= What you have to do =
Give again, word for word, each line from the top of the listing through the line that holds "Given: Open the terminal output panel icon".
*** Begin section ***
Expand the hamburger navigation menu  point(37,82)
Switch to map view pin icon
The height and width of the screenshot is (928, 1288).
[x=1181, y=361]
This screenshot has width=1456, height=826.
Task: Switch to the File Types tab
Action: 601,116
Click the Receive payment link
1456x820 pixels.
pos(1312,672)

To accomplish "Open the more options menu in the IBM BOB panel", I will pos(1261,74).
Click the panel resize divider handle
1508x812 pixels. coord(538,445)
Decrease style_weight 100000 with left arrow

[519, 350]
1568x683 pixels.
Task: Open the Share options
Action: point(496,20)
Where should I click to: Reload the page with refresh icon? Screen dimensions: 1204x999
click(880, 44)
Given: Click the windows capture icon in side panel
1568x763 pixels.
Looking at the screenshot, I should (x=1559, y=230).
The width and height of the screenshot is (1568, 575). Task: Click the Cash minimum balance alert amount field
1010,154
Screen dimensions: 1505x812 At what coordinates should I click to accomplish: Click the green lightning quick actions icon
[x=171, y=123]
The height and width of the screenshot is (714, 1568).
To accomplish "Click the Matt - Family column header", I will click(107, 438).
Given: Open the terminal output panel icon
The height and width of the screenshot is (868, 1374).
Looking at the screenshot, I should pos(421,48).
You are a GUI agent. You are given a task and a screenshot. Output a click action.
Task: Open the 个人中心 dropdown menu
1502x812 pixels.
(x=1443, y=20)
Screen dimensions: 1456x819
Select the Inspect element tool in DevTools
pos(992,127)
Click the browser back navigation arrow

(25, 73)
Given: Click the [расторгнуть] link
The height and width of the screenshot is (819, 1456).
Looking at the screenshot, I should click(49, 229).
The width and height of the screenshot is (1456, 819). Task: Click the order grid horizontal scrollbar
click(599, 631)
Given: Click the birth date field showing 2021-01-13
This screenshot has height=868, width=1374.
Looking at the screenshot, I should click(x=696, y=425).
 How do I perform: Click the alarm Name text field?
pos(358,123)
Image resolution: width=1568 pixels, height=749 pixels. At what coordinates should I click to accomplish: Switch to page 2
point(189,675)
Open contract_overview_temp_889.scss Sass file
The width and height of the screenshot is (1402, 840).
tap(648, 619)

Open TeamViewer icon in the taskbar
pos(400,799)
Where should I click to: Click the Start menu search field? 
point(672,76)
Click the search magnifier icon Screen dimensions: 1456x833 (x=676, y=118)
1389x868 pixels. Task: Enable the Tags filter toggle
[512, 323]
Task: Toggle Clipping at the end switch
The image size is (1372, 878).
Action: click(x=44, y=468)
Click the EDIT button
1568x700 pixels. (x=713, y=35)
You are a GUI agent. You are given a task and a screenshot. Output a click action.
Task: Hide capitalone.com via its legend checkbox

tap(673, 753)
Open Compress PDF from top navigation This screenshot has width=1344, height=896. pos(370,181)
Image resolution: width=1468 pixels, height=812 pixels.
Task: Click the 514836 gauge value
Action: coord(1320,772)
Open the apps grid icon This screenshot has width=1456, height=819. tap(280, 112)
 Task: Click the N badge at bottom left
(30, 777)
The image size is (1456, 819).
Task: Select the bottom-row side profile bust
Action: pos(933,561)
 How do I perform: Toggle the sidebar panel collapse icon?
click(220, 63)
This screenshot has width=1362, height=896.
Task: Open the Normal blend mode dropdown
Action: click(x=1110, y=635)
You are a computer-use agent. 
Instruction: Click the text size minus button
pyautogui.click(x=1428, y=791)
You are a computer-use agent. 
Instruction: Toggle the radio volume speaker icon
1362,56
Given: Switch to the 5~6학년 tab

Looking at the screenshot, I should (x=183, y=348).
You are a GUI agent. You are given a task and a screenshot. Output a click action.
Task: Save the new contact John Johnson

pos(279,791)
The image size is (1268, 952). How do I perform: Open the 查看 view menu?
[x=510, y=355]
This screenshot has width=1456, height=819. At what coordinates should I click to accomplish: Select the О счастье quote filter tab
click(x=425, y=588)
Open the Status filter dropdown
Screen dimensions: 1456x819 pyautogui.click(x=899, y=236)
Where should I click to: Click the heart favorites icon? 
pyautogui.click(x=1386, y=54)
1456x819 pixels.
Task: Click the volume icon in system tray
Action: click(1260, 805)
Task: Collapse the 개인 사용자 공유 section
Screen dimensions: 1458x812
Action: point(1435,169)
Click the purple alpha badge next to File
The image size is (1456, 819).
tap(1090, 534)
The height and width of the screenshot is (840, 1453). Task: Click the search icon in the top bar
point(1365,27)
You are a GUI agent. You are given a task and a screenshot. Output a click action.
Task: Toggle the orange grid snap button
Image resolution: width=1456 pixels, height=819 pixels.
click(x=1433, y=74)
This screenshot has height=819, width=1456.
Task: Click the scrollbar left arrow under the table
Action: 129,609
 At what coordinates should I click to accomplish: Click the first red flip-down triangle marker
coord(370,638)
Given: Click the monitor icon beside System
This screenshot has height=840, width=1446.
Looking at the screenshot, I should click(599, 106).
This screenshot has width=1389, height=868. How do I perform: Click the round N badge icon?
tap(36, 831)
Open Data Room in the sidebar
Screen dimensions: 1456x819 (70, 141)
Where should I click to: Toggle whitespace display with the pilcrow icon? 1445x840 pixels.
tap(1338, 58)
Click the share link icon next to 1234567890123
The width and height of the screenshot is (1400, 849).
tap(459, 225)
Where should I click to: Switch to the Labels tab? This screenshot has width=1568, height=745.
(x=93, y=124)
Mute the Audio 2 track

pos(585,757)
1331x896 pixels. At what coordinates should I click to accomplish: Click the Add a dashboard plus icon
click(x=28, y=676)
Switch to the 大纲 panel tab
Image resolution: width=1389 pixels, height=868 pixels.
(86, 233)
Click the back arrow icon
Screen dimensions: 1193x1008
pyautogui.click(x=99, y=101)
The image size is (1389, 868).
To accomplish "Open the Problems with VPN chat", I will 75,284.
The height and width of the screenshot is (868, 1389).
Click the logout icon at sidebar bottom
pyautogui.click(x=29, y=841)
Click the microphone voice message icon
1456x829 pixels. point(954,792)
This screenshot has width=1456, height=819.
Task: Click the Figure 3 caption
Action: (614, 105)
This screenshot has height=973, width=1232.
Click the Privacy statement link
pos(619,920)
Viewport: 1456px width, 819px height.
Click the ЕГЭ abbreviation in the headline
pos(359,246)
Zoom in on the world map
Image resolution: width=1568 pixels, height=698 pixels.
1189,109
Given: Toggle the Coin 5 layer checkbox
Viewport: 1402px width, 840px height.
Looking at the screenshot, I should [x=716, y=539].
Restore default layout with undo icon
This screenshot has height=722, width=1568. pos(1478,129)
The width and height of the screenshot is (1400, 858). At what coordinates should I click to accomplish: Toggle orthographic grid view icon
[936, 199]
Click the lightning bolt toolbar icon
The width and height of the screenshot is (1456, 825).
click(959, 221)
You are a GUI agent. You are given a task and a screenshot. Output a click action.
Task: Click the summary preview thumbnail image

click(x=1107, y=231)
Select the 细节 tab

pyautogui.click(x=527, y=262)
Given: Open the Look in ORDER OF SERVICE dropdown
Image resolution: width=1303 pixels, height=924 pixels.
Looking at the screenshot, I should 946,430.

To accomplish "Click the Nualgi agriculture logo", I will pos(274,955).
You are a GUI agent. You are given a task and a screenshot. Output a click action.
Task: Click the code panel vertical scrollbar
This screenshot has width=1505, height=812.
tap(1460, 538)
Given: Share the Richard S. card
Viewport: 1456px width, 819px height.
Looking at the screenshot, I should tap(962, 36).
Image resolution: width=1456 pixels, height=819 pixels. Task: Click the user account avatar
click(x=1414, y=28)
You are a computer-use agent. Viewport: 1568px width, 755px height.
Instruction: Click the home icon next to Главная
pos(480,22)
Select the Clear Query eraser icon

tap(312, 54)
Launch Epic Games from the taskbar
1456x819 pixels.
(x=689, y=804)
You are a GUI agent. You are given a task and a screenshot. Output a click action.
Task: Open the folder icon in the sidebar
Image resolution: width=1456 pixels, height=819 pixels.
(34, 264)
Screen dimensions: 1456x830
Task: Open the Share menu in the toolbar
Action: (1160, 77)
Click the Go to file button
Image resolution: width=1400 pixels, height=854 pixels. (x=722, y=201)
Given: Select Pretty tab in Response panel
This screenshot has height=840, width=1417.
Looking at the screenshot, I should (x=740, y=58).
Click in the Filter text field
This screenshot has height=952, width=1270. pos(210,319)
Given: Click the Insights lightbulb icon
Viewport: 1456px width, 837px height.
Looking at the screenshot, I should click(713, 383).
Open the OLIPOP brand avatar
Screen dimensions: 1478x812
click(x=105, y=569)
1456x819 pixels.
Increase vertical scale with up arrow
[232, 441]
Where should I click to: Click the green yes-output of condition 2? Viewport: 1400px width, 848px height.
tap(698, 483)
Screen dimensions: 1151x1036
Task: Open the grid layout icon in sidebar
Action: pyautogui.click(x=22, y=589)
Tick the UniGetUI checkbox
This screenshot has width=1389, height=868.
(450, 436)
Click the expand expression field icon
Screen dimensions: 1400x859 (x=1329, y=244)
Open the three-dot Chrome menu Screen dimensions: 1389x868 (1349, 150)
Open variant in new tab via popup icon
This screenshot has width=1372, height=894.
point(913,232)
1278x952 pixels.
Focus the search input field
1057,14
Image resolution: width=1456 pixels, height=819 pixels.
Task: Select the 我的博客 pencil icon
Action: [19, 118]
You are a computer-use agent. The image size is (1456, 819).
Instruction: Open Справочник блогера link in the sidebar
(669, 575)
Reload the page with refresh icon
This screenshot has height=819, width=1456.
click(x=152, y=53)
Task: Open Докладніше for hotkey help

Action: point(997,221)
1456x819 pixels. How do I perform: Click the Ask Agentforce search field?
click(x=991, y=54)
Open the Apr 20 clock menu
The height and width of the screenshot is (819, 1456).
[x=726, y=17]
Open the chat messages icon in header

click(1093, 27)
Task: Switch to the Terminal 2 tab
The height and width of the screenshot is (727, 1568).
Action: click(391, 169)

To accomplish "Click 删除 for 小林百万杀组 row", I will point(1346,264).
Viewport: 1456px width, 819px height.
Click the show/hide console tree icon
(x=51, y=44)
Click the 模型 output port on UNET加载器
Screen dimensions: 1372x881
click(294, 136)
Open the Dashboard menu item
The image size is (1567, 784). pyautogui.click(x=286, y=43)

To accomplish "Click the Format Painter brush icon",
*** End section ***
= Solution to this task =
Expand the hamburger navigation menu  point(37,82)
Switch to map view pin icon
The height and width of the screenshot is (928, 1288).
[x=1181, y=361]
This screenshot has width=1456, height=826.
Task: Switch to the File Types tab
Action: 601,116
Click the Receive payment link
1456x820 pixels.
pos(1312,672)

To accomplish "Open the more options menu in the IBM BOB panel", I will pos(1261,74).
Click the panel resize divider handle
1508x812 pixels. coord(538,445)
Decrease style_weight 100000 with left arrow

[519, 350]
1568x683 pixels.
Task: Open the Share options
Action: point(496,20)
Where should I click to: Reload the page with refresh icon? Screen dimensions: 1204x999
click(880, 44)
Given: Click the windows capture icon in side panel
1568x763 pixels.
Looking at the screenshot, I should (x=1559, y=230).
The width and height of the screenshot is (1568, 575). Task: Click the Cash minimum balance alert amount field
1010,154
Screen dimensions: 1505x812 At what coordinates should I click to accomplish: Click the green lightning quick actions icon
[x=171, y=123]
The height and width of the screenshot is (714, 1568).
To accomplish "Click the Matt - Family column header", I will click(107, 438).
Given: Open the terminal output panel icon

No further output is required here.